[Opening DATA SECTION section]
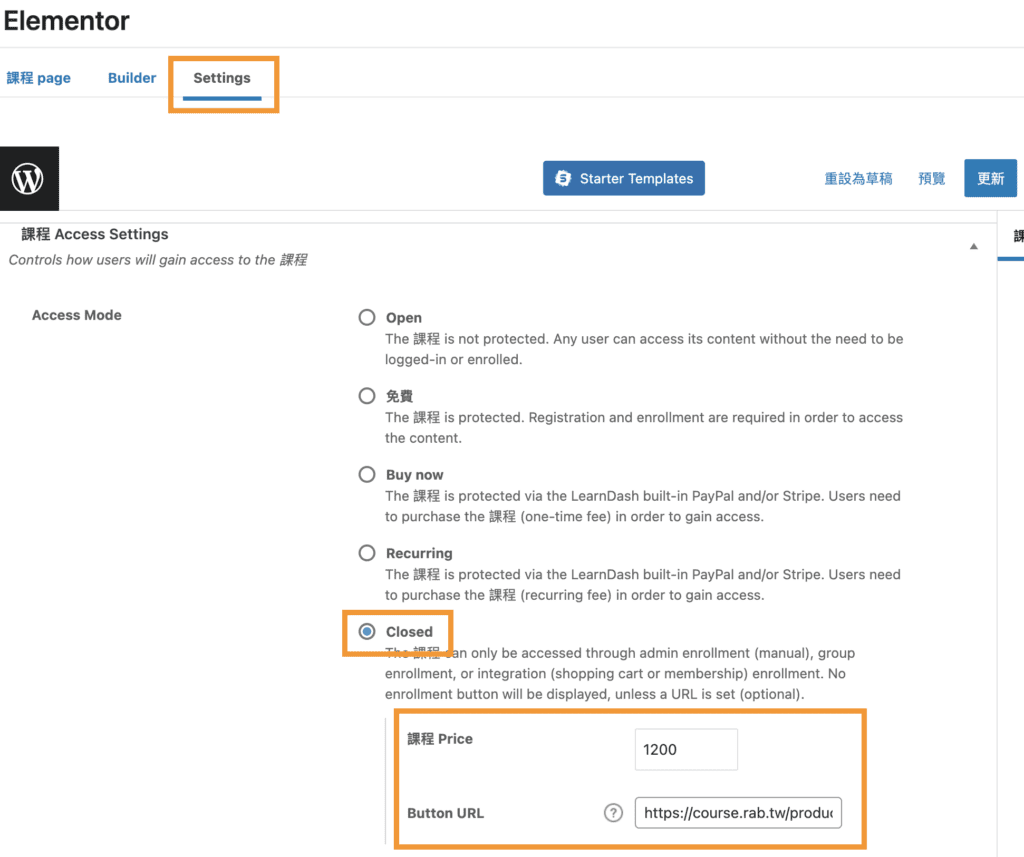Click the 預覽 preview link
This screenshot has height=857, width=1024.
click(932, 179)
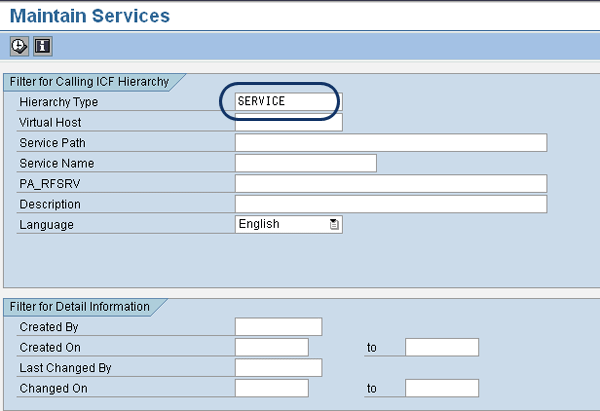This screenshot has height=411, width=600.
Task: Select the Service Name input box
Action: click(305, 163)
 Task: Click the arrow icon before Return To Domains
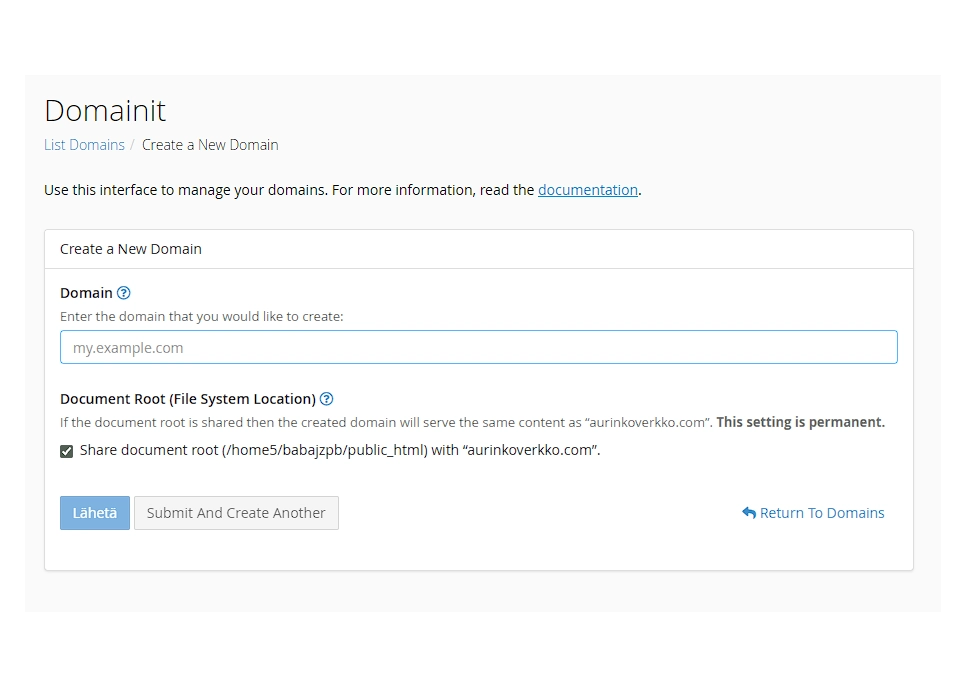pos(749,513)
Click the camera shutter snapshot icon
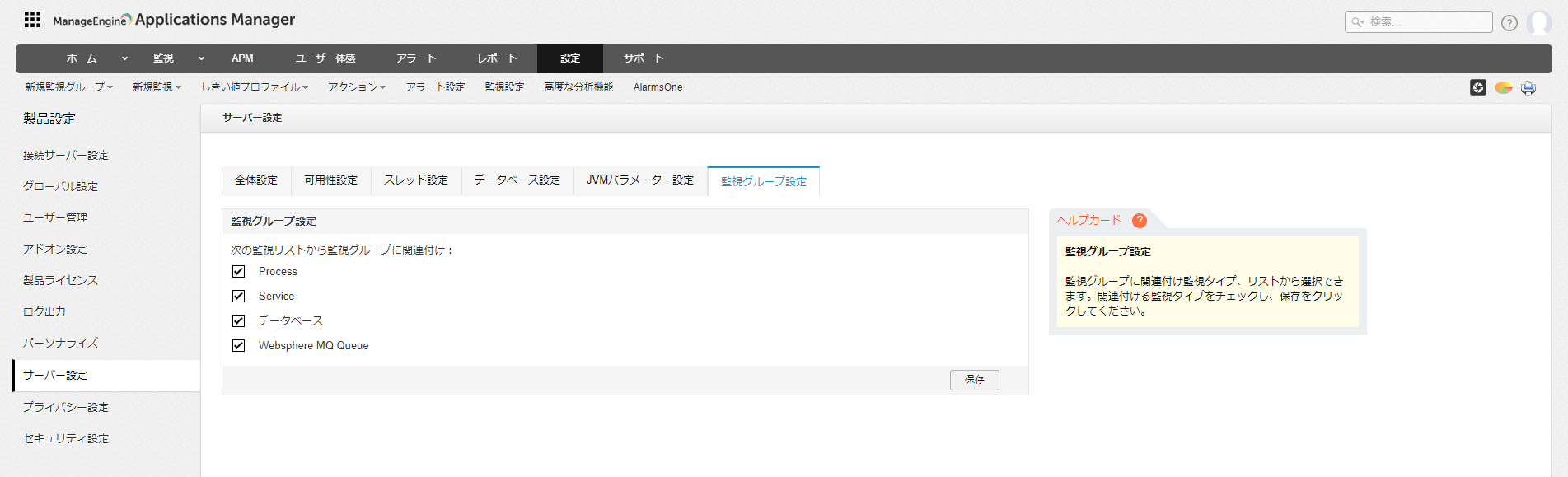This screenshot has width=1568, height=477. click(1477, 87)
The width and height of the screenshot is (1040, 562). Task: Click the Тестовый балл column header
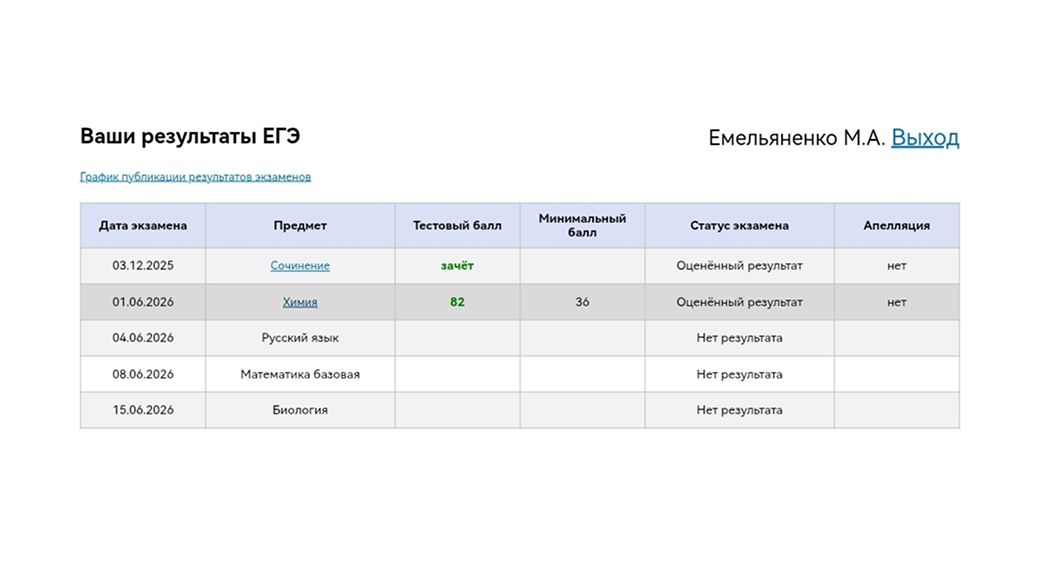tap(457, 226)
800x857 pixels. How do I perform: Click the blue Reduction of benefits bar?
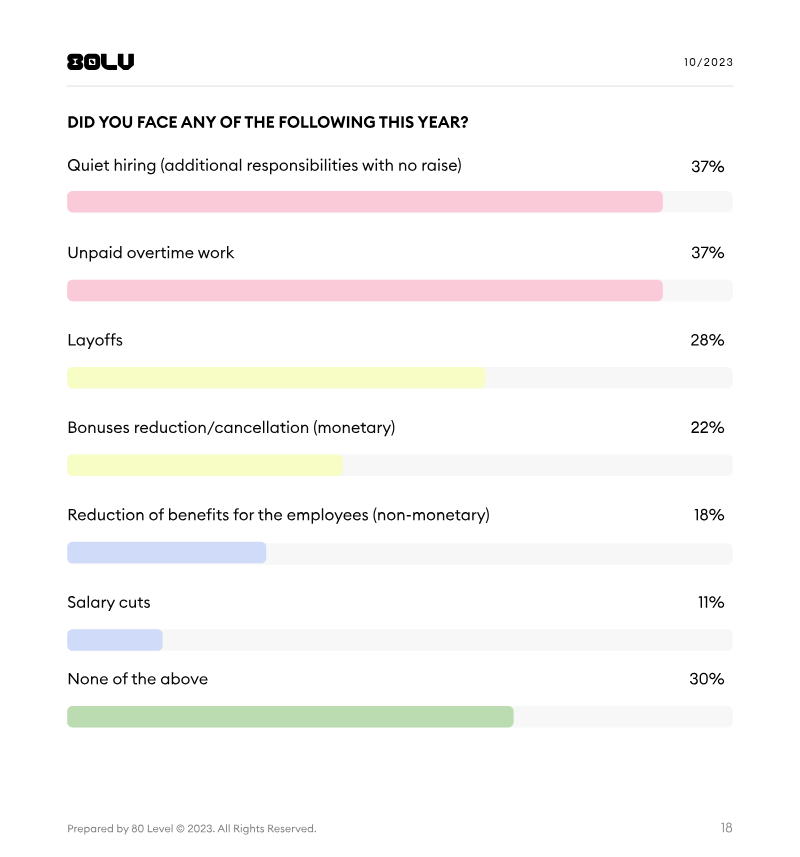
[Closing DATA SECTION section]
### WHAT TO WORK ON
Only the lines starting at the one that holds "The width and" and ending at the last line of the data belong in your answer. Please set them down exactly and omit the pictures.

### ANSWER TO THIS EXERCISE
The width and height of the screenshot is (1040, 562). Task: Click the Тестовый балл column header
tap(457, 226)
800x857 pixels. How do I perform: Click the blue Reduction of benefits bar?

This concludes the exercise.